▸ EXERCISE TEXT
---------------

You’re trying to show up with your partner in conflict as yourself. You are. Not someone else—you. So, only you will be able to tell your partner what you need in conflict. This is necessarily because you are one half of the relationship. When you talk about how nurturing and exploratory conflict can be for you, you invite your partner in.

In your question, you mentioned witnessing passiveness, defensiveness, and even a hypervigilant desire to please. These can be incredibly painful states to be in. Hypervigilance is this extremely activating and afraid feeling. Defensiveness too. Passiveness is a little different. Passiveness is about disengaging and disengagement can be a normal regulation tool, as long as there is choice around it.

How does your partner respond to aggression? How do you respond to it? How does your partner feel when they find themselves feeling aggressive? You? Aggression doesn’t always feel safe to everyone even if it is a healthy and normal emotion.

What about fear? What does your partner do when they’re scared? What do you do when you’re scared?

These are some of Mars’s most immediate expressions—anger and fear. These are very activating emotions. But Mars is about any type of emotional expression. What does your partner do when they are joyous and creative? Do they feel comfortable reading a poem they wrote out loud? What about you? How do you feel when a feeling that you have is out there, naked, and vulnerable?

That is what conflict does to us. It makes our feelings naked out there and vulnerable.

Go to two sides of a room and walk slowly towards each other. Imagine that the other person is angry with the other. Talk about what sensations arose for each of you during the imagination exercise and how you wanted to react. Did someone want to run away? Look down? Beg for forgiveness? Cling tighter or to demand an immediate response?

What are those emotions telling you about your responses to anger and what could offer yourselves another choice?

The best way to work with a debilitated Mars is to give it choice. Give it the choice to engage with you, to take space when it needs to, and give it the choice to deepen a relationship with vulnerability. I’m talking about both your partner’s debilitated Mars as well as your own.

---------------

(Saved entries)

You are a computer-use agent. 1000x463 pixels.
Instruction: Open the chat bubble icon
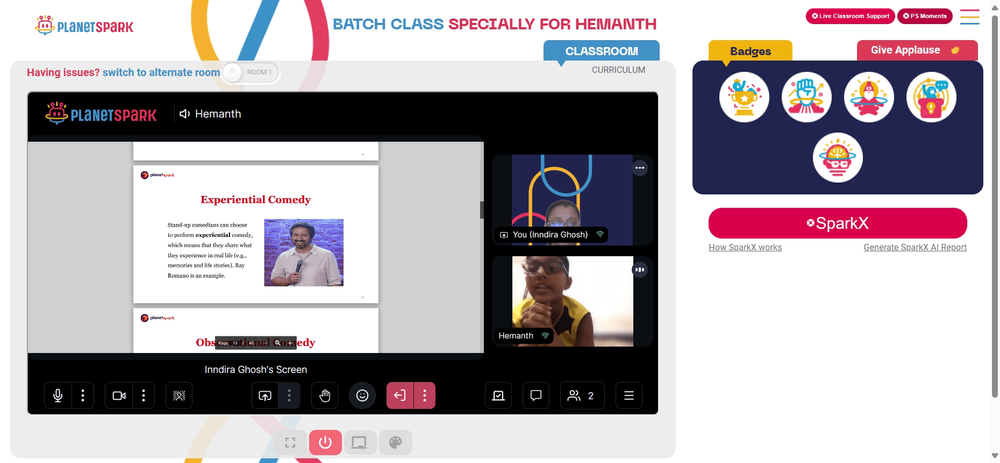point(536,395)
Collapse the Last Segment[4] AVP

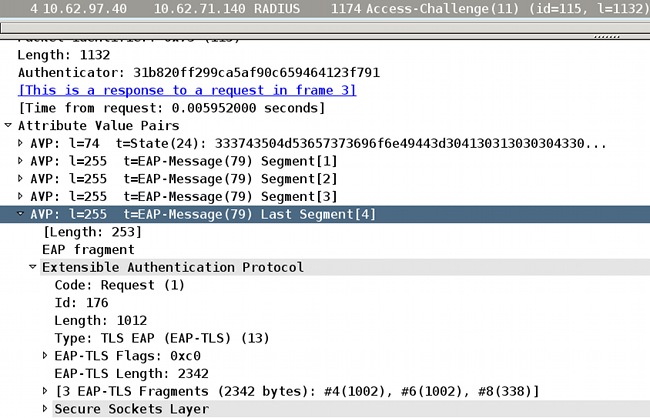point(21,214)
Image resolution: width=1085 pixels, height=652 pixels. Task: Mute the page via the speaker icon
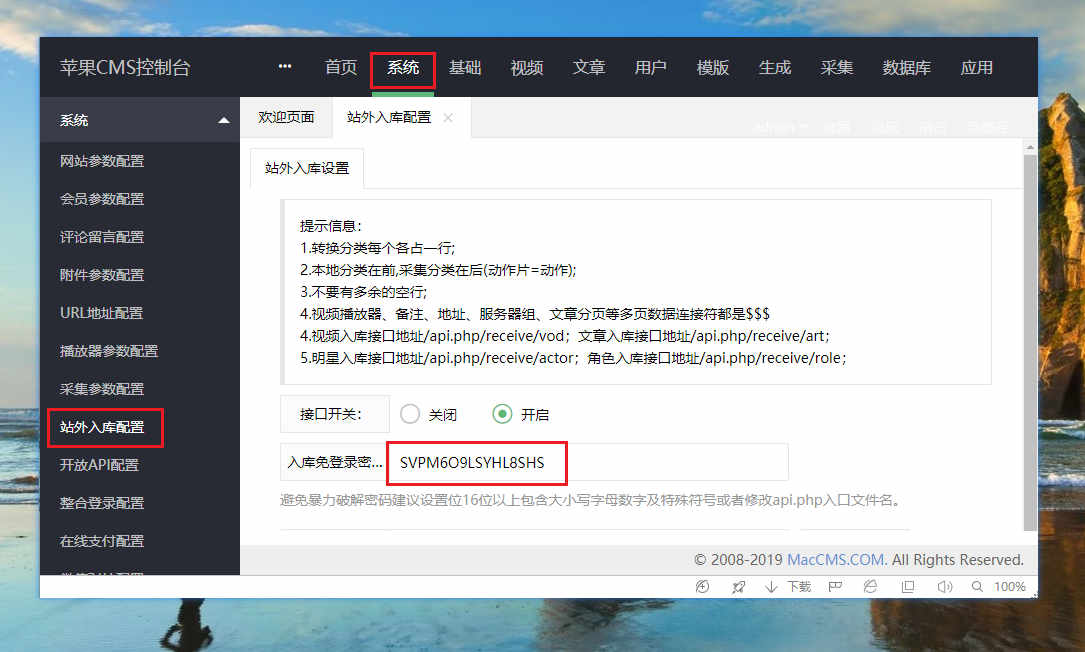coord(944,587)
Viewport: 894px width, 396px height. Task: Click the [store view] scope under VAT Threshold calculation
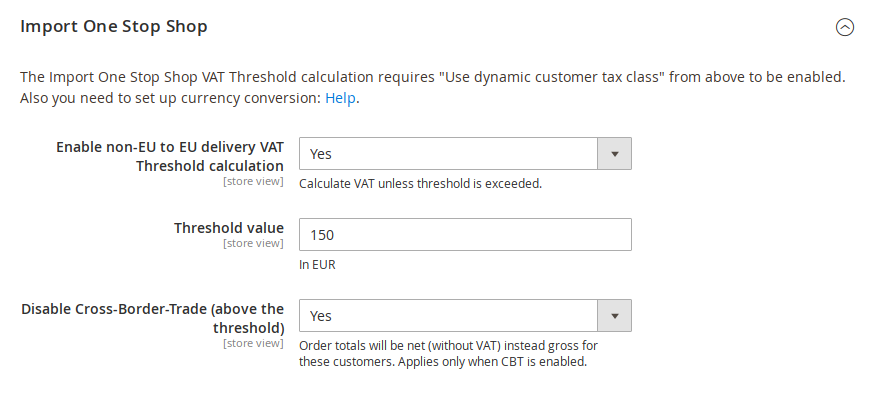click(253, 181)
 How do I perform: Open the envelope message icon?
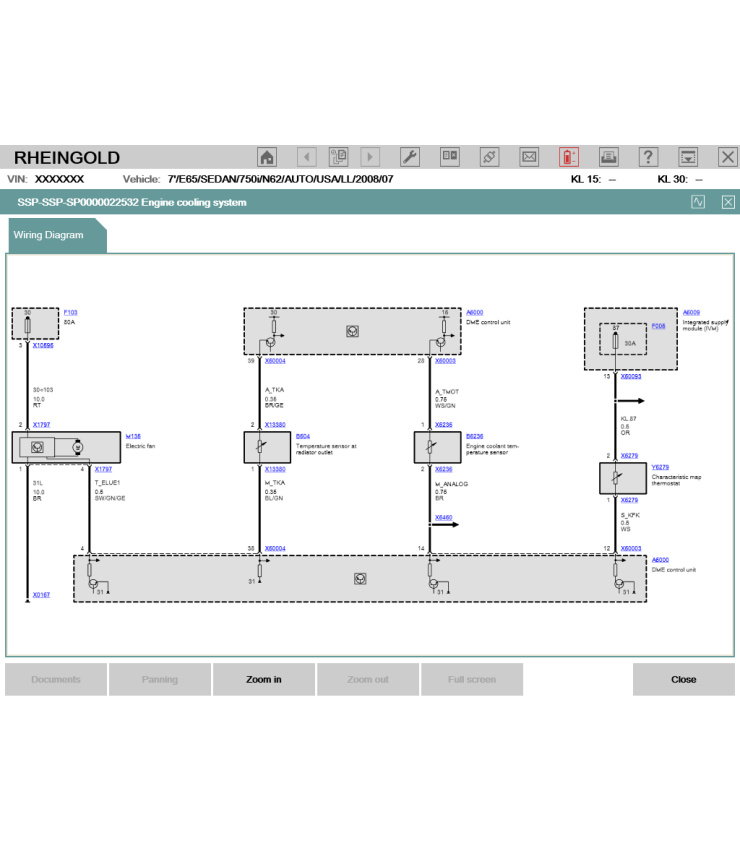point(529,157)
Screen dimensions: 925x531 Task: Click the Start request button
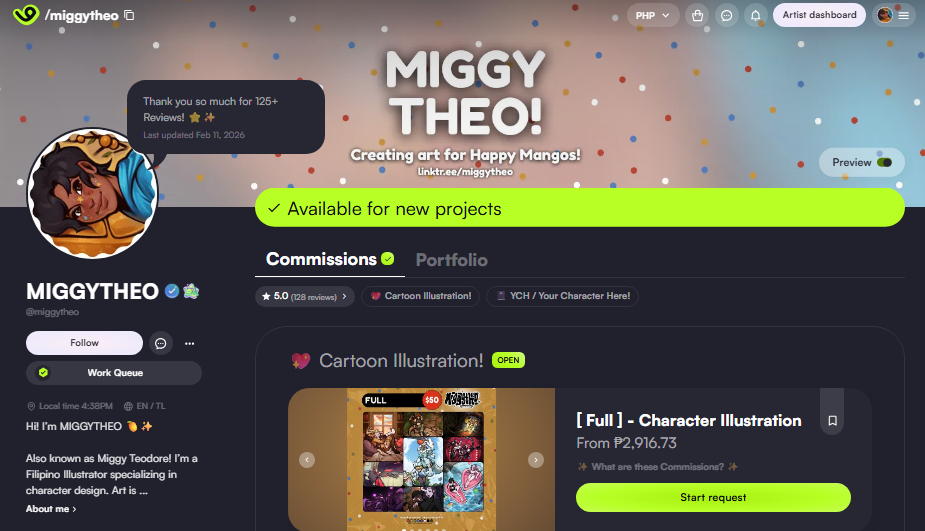[713, 497]
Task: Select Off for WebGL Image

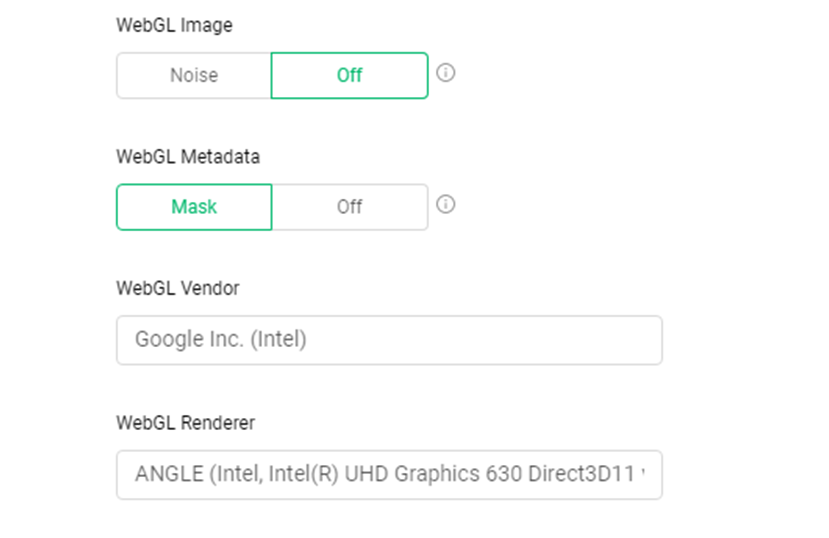Action: coord(349,75)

---------------

▸ THE TASK
Copy the passage about conflict word for word, beginning at "What about fear?" and stopping after "naked, and vulnerable?".

▸ RESPONSE TO THE EXERCISE
What about fear? What does your partner do when they’re scared? What do you do when you’re scared?

These are some of Mars’s most immediate expressions—anger and fear. These are very activating emotions. But Mars is about any type of emotional expression. What does your partner do when they are joyous and creative? Do they feel comfortable reading a poem they wrote out loud? What about you? How do you feel when a feeling that you have is out there, naked, and vulnerable?